Cologne And Me
Was Tulip’s motel one of those no-tell motels? I didn’t know, wasn’t sure what it even meant, exactly, but no-tell motels come up from time to time, especially when we’re doing divorce work. We hate divorce work at the Little Detective Agency. What we like are missing persons cases, which we had now, on account of Astrid Jason was missing. Also, Albie Rose was in a freezer, so maybe it was more than a missing persons case.

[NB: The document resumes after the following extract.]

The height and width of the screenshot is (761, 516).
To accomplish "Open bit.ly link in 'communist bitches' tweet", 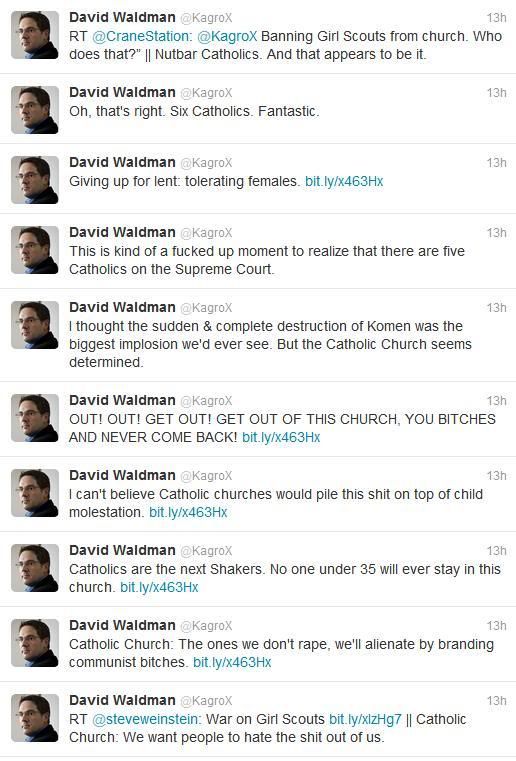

But right now, Tulip was saying, “I had Astrid’s two suitcases right there, at the end of the bed.” We searched the little room. No suitcases.
Lots of women wear perfume. Not sure why. Is it meant to go side by side with their normal smell? Because that’s what it does, at least to me. Some men these days – certainly not Bernie, who has the best human smell there is – are wearing cologne. Cologne’s kind of like perfume but you don’t get this male deer – yes, I’ve had an encounter or two, a story for another time – musky thing in perfume. What I was smelling now was cologne, then, a musky kind, but mixed with mint. I know mint from the mint juleps that Otis DeWayne, our weapons guy, makes from time to time. Do humans really like that musk and mint mixture? But I guess that wasn’t the point.
“Chet? What’s that barking about?”
I recognized the cologne; in fact, had smelled it kind of recently. Who had been wearing it? Oh, yeah: Foster.